The changes identified from 1978-98 satisfied statistical tests, and for 8 plant community classifications, the decreases outweighed the increases. Infertile grassland had shown a big decrease in diversity, and crop weed communities had also decreased substantially, but a small increase had been noted for Heath bog/moorland grass. Tables expressing the loss rate per plot were shown for each plant community. The results for alien plants showed increases for just 3 species, though no aliens had decreased. Amongst the decreases were 5 species of plant important to lowland birds. Agrostis grass species were increasing. An analysis of the Ellenberg scores along the fertility gradient showed reductions in diversity for the less competitive species, and lowland vegetation was seen to be more dynamic than upland. Comparison of 2 photos of the same river bank in 1990 and 1998 left no doubt that nettle was overwhelming everything, and explained why 17 species had reduced to just 7. The big losers were short plants in infertile grassland; the winners were those with high scores on the fertility scale. It was interesting that the small relict biotope patches had not suffered badly; like the linear features, they were valuable refugia.

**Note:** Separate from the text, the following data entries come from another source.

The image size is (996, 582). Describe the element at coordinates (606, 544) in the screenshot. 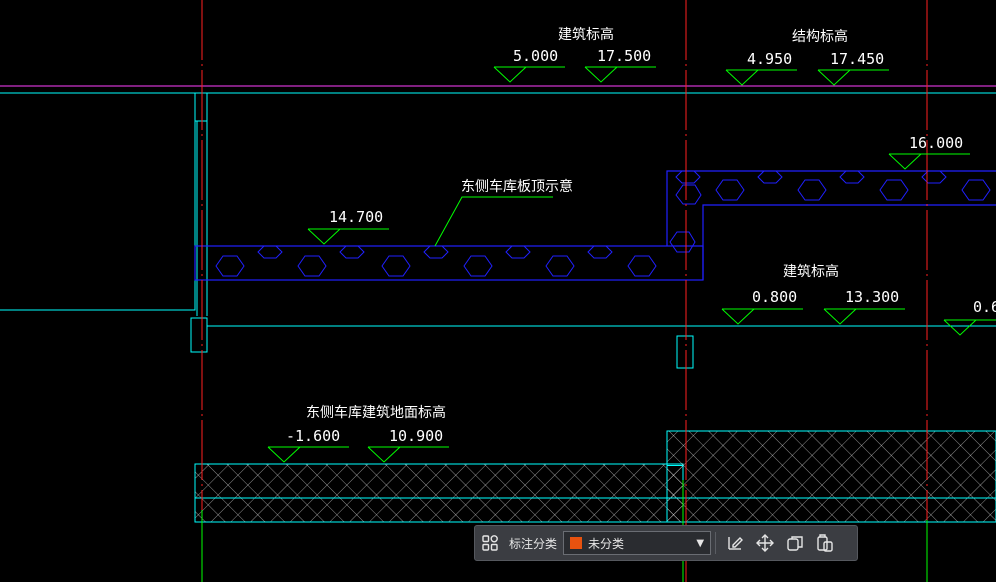

I see `category-value: 未分类` at that location.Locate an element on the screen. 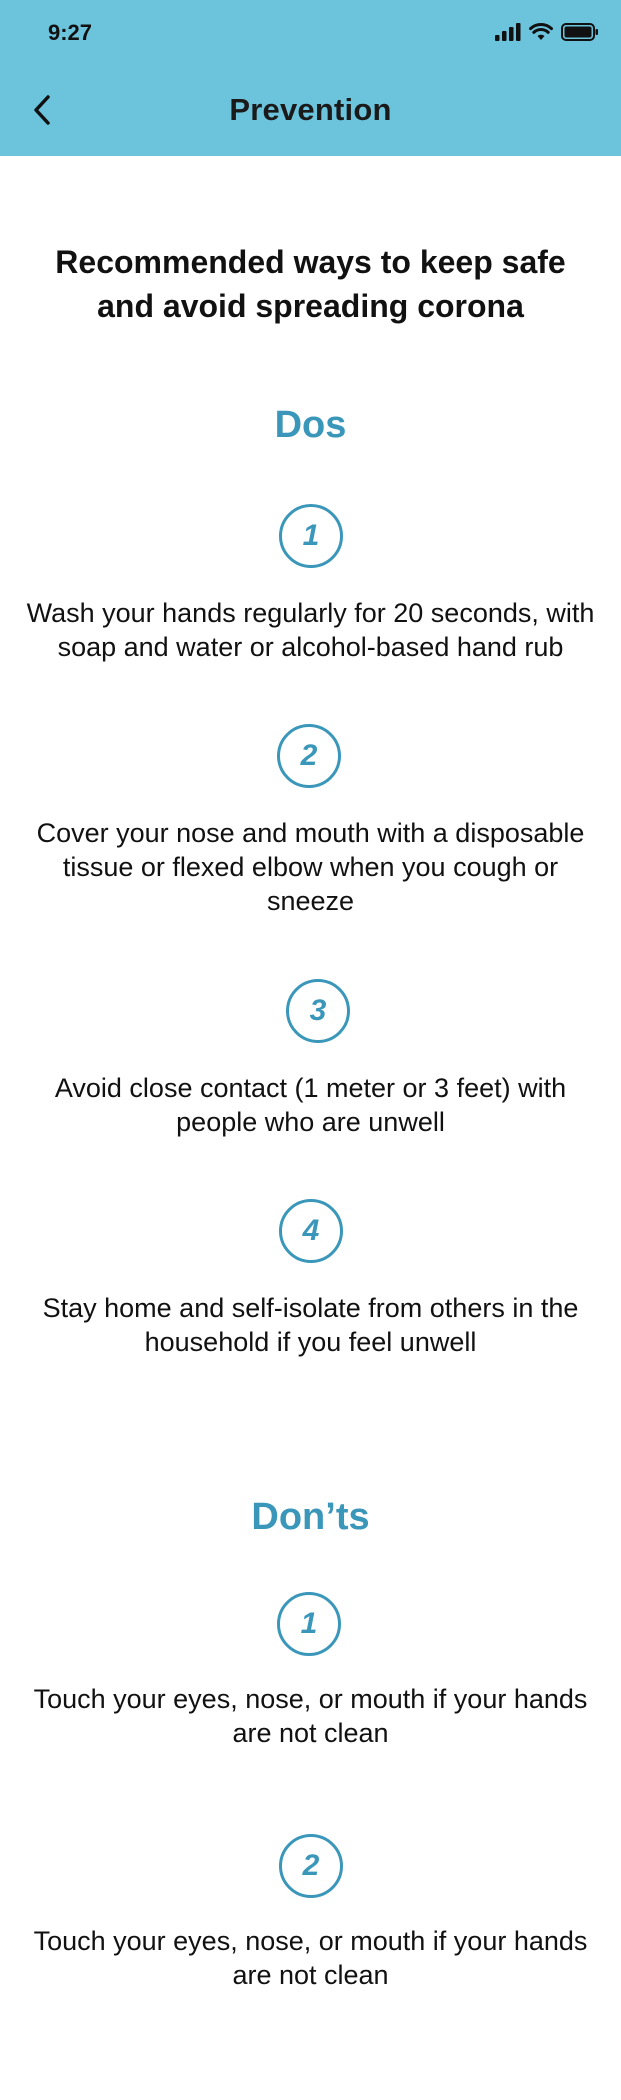 Image resolution: width=621 pixels, height=2100 pixels. page-title: Prevention is located at coordinates (310, 110).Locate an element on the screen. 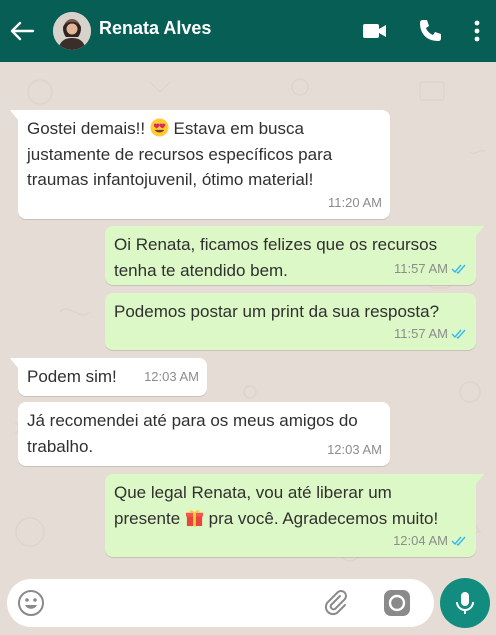  message-meta: 11:20 AM is located at coordinates (355, 203).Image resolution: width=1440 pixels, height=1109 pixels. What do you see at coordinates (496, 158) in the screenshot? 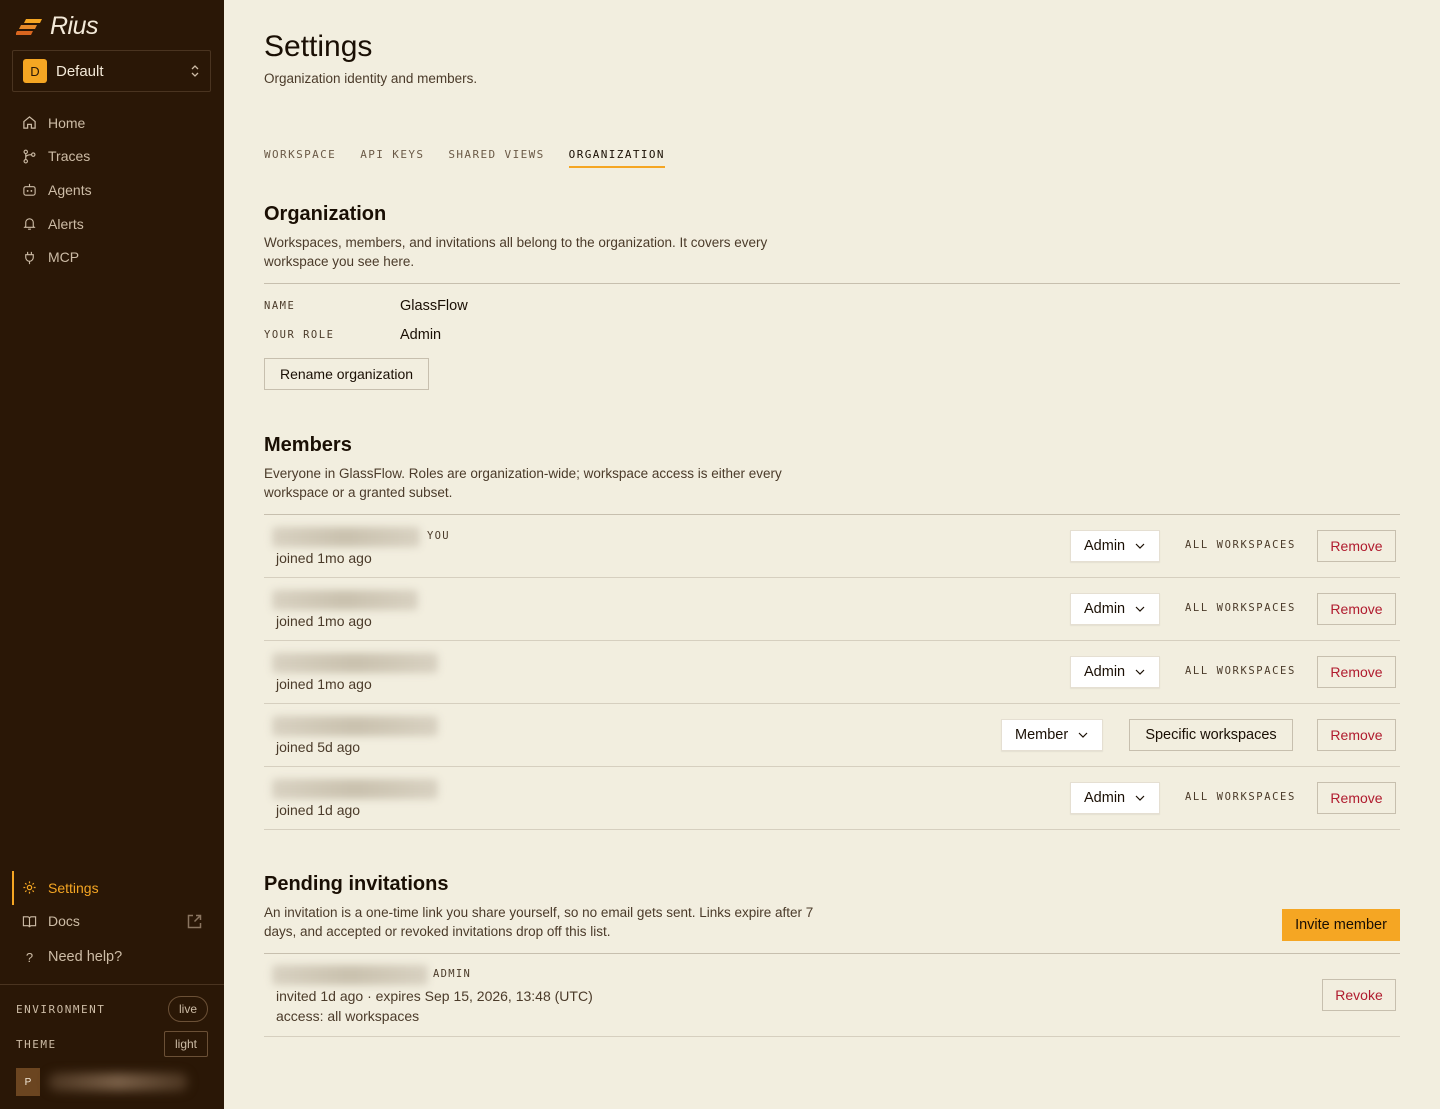
I see `tab-shared-views: SHARED VIEWS` at bounding box center [496, 158].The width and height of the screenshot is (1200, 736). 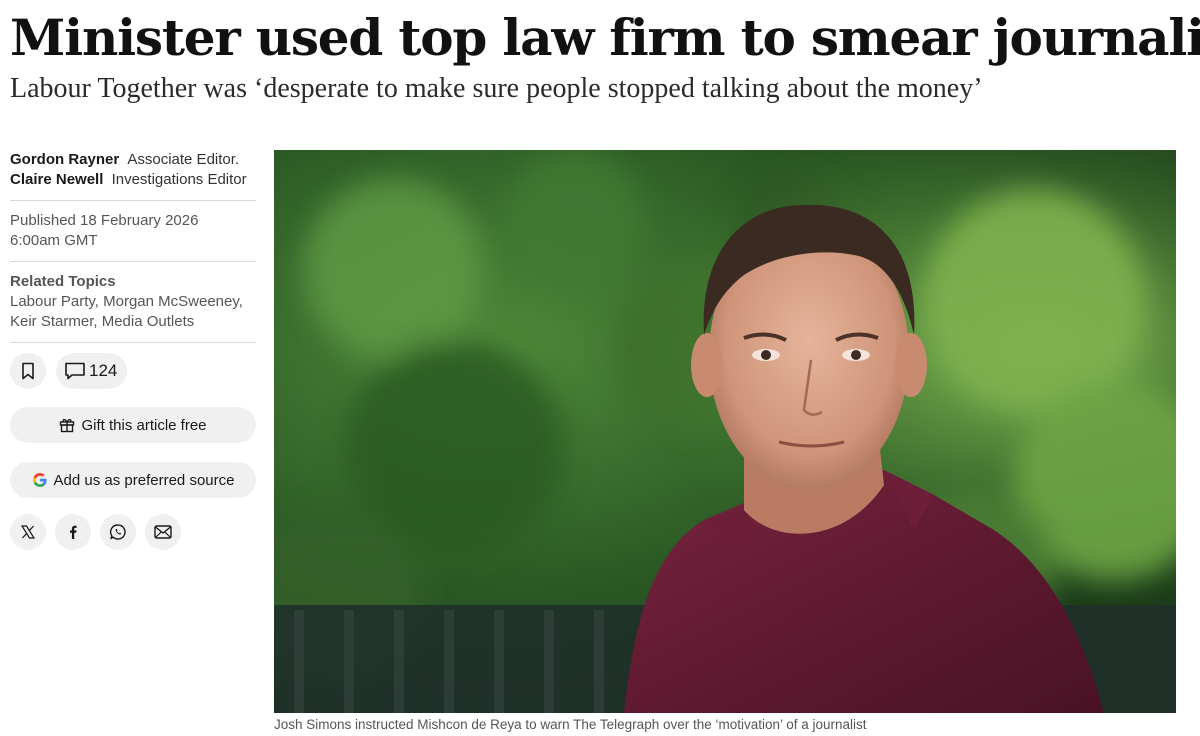 What do you see at coordinates (64, 160) in the screenshot?
I see `author-name: Gordon Rayner` at bounding box center [64, 160].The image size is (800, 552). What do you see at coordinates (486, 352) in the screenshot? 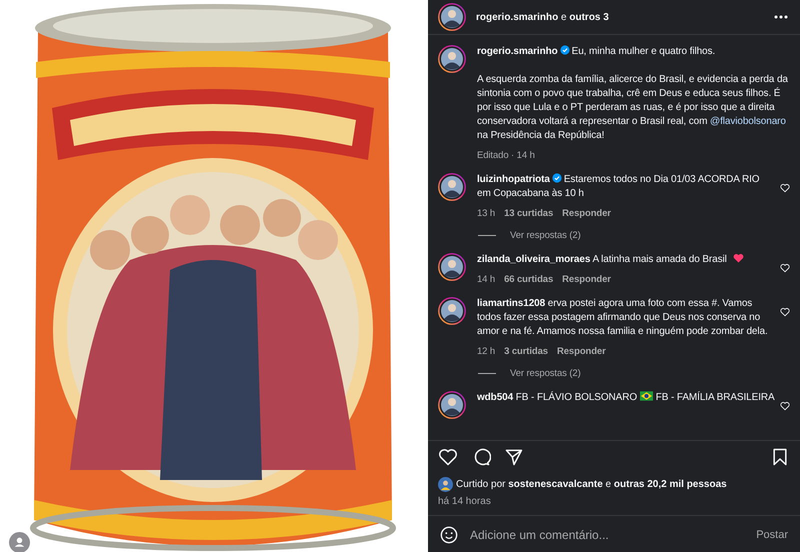
I see `comment-time: 12 h` at bounding box center [486, 352].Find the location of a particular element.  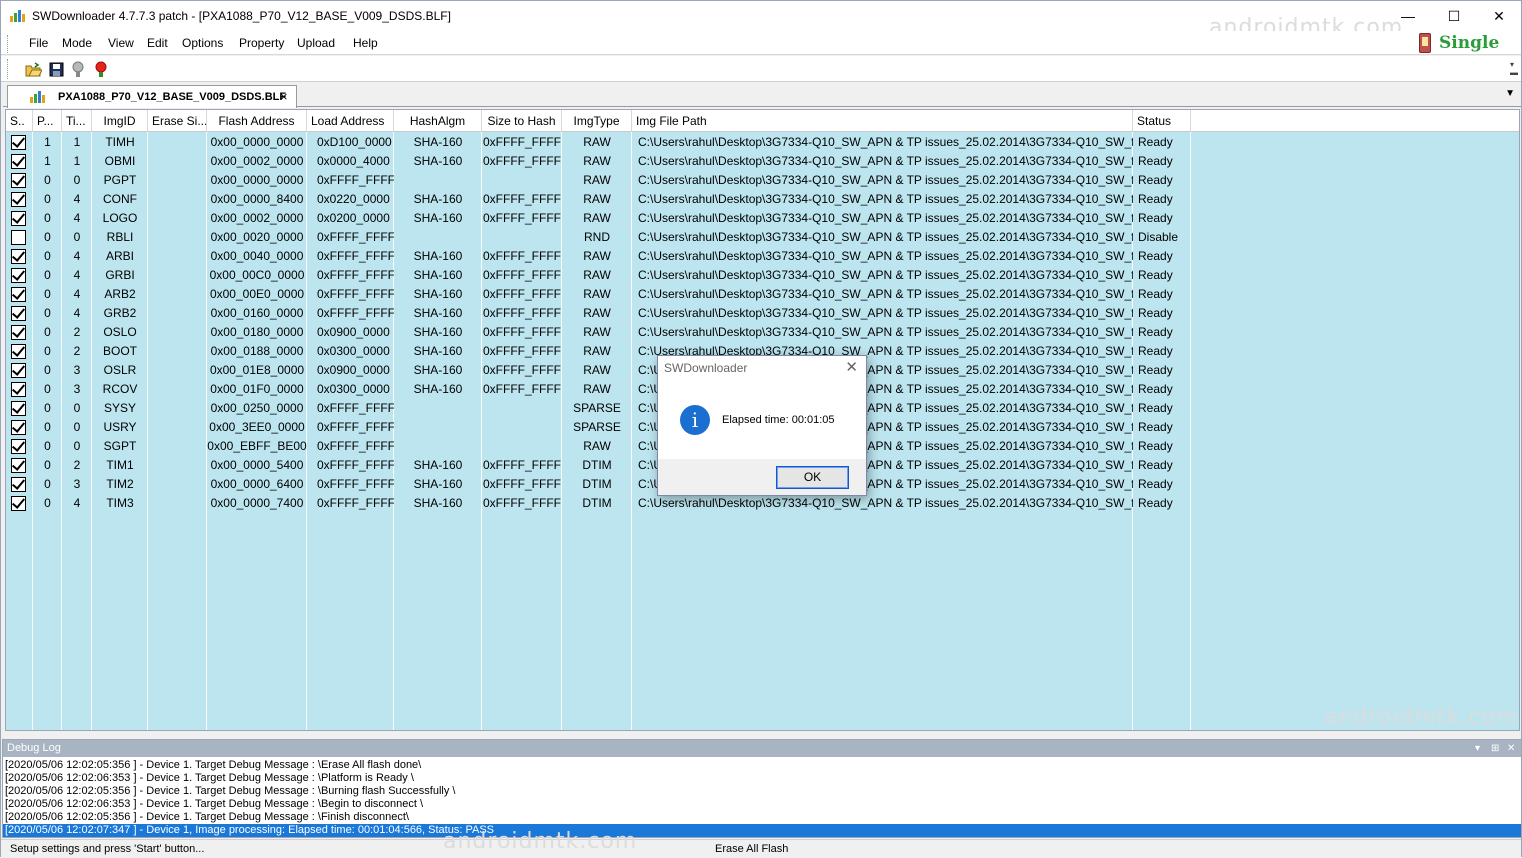

toolbar-overflow-icon: ▾ ▬ is located at coordinates (1514, 69).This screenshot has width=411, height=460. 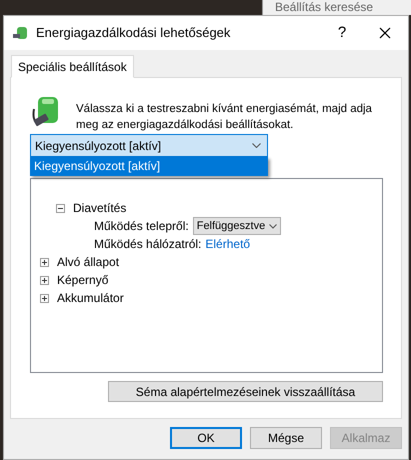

The effect of eutrophication was shown to be greater in the lowlands than in the uplands, with a greater increase in implied substrate fertility over time.
A separate project had studied the causes of change, and Simon concluded by identifying the following as drivers of change:

Lack of cutting of roadside verges.
Conifer plantations.
Atmospheric pollution.
Nitrogen deposition.
A fuller description of the results of the Countryside Survey may be found at: www.cs2000.org.uk

Question Time followed, with a selection of prepared questions chosen to elaborate on the presentation themes. The panel covered the reintroduction of wildflowers to former sites, the use of commercial or "wild" grass mixes, the oxymoron "creative conservation", the planting of obvious exotics in preference to near-natives which can hybridize, agri-environmental schemes, the value of the National Vegetation Classification Scheme, the retention of wasteland as a habitat, and natural history education for the next generation. There was sufficient disagreement on most of these topics to keep the debate lively, and we ran easily into overtime before Paul Lee delivered his thanks to all contributors, and Clive Stace was able to sum up at the end of another thoroughly absorbing conference.
The full proceedings of the conference will be published in Suffolk Natural History Vol 38 (2002).